[START OF RECORDS FOR THIS TASK]
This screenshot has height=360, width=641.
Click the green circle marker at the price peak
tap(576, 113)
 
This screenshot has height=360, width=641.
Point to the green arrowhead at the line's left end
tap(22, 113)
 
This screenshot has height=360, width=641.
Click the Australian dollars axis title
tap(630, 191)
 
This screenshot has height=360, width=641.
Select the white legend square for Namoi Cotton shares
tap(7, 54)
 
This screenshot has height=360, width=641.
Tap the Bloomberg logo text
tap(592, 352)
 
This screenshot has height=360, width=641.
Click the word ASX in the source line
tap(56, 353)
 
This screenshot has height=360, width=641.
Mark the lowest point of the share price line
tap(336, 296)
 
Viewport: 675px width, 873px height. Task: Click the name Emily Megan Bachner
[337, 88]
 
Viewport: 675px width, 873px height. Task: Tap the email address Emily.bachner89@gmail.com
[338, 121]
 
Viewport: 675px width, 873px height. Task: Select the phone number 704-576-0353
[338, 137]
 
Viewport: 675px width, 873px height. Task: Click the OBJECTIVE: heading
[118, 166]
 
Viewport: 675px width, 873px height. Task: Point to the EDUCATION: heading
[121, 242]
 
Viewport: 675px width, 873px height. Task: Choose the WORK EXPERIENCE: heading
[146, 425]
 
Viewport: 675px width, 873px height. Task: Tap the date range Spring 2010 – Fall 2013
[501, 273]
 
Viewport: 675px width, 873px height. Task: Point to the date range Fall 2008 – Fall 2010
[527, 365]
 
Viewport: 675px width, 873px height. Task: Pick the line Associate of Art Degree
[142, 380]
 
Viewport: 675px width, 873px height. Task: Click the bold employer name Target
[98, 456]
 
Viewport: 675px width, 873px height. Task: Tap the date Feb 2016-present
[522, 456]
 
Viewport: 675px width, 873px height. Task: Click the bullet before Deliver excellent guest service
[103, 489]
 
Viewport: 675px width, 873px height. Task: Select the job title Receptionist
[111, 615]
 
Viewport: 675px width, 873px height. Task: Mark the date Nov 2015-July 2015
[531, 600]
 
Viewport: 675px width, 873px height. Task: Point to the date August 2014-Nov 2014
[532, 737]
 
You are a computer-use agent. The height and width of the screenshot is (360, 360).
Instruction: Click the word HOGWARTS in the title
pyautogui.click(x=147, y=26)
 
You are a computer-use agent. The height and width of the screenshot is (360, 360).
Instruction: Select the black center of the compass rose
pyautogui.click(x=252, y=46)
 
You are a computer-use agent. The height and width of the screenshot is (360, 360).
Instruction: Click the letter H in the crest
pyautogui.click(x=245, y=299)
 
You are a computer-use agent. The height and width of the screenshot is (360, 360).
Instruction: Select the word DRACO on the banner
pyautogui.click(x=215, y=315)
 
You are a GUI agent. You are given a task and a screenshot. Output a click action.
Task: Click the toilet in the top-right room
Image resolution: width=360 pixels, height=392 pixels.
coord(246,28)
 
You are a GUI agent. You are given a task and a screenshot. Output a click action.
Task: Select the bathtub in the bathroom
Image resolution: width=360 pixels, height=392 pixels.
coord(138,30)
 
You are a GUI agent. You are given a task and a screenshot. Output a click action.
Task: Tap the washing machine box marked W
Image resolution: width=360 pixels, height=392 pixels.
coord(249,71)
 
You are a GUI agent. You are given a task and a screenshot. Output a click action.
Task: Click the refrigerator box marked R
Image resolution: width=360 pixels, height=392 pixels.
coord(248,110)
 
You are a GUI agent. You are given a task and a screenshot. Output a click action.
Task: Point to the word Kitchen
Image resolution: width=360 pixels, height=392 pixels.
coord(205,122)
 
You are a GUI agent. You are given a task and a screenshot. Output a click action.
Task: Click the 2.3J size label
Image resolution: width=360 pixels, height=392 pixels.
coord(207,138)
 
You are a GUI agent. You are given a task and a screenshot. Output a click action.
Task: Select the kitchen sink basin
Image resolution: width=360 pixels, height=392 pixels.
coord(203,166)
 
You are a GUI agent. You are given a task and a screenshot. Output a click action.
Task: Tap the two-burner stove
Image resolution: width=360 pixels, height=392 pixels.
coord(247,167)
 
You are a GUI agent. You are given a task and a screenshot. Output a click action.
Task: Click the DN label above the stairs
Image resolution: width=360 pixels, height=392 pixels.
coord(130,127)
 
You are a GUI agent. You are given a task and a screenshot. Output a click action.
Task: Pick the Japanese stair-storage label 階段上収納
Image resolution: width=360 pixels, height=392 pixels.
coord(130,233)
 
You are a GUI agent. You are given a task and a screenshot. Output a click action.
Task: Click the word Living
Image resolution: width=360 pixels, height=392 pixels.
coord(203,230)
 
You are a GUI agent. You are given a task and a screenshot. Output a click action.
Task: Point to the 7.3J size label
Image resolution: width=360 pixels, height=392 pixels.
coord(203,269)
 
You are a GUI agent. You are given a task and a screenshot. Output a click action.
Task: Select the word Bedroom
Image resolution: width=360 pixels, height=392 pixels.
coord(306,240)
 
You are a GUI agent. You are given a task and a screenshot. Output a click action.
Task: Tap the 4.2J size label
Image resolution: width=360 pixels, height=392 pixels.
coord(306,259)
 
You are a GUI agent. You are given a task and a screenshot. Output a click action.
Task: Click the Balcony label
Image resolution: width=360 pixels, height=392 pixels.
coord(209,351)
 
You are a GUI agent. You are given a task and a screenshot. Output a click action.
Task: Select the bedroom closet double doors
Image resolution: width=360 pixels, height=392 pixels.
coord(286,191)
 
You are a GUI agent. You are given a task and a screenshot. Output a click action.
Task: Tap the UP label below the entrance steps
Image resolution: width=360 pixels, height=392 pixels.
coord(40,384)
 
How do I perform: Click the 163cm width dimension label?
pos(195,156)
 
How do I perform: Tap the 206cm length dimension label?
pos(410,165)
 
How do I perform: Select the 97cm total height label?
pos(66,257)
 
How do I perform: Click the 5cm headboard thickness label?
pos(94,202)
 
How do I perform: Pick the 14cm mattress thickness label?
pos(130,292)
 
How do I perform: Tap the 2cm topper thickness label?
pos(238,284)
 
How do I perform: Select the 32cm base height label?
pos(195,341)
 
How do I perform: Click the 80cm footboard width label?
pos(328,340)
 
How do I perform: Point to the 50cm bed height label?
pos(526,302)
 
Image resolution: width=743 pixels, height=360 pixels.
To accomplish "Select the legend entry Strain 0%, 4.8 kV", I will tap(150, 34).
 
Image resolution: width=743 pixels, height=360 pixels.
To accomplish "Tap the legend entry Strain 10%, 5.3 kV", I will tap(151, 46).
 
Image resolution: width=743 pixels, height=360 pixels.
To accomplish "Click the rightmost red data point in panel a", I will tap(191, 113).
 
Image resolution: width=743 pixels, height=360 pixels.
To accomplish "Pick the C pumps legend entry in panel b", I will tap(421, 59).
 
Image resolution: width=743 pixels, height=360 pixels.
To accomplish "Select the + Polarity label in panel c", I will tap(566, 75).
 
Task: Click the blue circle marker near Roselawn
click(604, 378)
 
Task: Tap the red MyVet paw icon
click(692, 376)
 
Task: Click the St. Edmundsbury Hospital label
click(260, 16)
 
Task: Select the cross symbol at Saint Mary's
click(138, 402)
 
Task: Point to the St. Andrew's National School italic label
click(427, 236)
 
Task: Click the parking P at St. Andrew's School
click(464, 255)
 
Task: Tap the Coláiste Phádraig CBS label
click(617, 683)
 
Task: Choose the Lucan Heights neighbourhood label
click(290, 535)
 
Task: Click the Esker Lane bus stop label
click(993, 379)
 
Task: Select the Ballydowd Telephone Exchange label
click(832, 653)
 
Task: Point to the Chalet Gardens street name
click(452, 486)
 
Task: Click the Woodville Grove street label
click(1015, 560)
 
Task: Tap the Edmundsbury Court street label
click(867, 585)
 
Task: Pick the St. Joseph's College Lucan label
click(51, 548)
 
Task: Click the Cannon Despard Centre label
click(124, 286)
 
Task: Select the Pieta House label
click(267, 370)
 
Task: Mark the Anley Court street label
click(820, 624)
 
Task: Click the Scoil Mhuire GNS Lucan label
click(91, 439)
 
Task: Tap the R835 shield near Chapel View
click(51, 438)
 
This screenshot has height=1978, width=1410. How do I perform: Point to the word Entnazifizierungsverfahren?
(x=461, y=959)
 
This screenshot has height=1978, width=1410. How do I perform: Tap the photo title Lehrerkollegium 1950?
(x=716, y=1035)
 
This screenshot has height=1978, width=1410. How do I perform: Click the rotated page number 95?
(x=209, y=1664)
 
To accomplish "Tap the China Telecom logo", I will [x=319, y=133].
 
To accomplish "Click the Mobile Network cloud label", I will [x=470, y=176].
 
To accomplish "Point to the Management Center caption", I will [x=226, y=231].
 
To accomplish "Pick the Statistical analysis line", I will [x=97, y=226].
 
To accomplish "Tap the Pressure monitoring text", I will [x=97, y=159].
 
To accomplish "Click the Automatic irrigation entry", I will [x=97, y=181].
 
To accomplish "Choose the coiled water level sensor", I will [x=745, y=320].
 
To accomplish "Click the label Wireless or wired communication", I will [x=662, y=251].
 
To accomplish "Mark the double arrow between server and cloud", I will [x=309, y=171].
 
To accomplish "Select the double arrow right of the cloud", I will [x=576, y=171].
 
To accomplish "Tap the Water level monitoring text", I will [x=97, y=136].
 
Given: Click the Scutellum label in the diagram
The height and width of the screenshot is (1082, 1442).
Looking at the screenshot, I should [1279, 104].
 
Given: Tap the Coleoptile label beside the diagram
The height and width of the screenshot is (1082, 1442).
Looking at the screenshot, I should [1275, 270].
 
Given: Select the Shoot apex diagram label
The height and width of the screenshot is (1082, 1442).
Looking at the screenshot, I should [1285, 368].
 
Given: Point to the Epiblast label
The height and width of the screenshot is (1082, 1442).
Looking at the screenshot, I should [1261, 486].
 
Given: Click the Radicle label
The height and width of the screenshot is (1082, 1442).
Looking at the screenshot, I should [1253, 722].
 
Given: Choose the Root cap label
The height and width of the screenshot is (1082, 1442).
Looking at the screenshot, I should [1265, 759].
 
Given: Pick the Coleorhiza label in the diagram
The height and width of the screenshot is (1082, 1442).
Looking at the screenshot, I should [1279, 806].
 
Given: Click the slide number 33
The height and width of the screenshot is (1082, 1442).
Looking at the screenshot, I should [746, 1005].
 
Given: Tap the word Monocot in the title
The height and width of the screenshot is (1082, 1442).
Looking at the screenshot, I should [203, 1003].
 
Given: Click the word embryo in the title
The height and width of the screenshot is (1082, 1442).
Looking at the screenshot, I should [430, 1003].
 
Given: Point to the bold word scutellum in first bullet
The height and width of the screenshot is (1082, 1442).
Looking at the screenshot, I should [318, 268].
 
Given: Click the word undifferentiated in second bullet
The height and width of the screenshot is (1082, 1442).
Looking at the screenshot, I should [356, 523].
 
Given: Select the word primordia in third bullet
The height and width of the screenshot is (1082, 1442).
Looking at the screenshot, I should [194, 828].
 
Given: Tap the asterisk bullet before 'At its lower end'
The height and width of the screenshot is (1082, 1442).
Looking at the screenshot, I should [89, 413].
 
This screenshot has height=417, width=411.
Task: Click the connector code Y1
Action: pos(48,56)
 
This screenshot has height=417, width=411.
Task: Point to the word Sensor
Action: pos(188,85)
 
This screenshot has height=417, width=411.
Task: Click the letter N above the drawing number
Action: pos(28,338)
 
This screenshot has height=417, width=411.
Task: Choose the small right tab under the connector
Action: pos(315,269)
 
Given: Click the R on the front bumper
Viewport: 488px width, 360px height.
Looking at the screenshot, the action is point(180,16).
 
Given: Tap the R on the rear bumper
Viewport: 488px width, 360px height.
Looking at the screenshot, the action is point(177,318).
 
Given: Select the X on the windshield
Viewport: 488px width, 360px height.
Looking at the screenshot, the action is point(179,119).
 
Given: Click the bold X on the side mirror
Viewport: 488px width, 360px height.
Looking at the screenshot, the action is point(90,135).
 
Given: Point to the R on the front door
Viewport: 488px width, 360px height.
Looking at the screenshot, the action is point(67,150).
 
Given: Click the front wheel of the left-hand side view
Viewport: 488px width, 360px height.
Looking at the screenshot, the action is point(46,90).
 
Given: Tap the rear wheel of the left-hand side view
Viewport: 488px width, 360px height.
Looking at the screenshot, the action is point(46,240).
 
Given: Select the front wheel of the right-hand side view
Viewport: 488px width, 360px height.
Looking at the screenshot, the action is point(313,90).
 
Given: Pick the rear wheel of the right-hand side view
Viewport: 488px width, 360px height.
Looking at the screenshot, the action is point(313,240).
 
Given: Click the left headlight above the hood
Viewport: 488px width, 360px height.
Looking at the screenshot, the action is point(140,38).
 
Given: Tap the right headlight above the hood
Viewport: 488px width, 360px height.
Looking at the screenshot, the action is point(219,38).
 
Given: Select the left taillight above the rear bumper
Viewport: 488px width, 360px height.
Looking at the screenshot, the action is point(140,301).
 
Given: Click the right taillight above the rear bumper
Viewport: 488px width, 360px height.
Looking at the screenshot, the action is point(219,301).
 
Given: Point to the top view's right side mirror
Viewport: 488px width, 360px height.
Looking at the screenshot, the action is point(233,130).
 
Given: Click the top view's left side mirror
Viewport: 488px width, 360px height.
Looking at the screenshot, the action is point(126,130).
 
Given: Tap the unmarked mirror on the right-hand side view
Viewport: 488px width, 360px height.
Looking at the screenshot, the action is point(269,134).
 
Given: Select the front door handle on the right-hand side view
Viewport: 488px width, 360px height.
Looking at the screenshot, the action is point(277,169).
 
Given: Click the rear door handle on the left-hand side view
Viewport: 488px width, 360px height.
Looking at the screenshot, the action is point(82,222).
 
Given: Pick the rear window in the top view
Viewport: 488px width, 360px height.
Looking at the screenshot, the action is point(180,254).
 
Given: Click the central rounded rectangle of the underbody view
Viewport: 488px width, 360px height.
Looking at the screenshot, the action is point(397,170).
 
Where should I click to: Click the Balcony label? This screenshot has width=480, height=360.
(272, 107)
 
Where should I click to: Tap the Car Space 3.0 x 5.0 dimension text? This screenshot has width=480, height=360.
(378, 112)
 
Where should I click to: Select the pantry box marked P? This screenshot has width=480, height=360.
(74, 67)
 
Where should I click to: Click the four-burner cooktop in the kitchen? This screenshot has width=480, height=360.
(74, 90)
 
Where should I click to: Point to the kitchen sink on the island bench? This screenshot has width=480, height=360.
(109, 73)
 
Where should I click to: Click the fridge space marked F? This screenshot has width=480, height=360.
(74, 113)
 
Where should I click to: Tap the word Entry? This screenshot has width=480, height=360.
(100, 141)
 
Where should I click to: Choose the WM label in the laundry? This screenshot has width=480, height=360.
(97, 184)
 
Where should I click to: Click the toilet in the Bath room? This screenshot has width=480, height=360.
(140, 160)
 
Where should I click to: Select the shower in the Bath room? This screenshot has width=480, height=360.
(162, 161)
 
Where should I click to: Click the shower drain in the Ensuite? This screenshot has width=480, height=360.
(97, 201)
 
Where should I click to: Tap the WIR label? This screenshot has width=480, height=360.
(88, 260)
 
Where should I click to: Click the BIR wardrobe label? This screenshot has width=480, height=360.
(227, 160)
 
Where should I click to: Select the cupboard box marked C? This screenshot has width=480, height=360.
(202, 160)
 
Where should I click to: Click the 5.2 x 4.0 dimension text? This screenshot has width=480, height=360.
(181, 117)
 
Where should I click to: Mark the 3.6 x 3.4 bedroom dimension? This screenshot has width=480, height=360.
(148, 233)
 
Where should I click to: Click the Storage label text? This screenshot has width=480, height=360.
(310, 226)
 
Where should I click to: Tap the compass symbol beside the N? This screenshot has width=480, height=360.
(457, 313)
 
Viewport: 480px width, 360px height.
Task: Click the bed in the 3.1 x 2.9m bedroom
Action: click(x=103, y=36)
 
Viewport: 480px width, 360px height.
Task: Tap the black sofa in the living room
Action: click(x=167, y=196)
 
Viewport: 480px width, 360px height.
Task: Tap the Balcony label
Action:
[END OF RECORDS FOR THIS TASK]
Copy the data above word for word, from the line with "Task: Tap the R835 shield near Chapel View" to the line with "(x=209, y=1664)", including both of those lines.

Task: Tap the R835 shield near Chapel View
click(51, 438)
 
This screenshot has height=1978, width=1410. How do I perform: Point to the word Entnazifizierungsverfahren?
(x=461, y=959)
 
This screenshot has height=1978, width=1410. How do I perform: Tap the photo title Lehrerkollegium 1950?
(x=716, y=1035)
 
This screenshot has height=1978, width=1410. How do I perform: Click the rotated page number 95?
(x=209, y=1664)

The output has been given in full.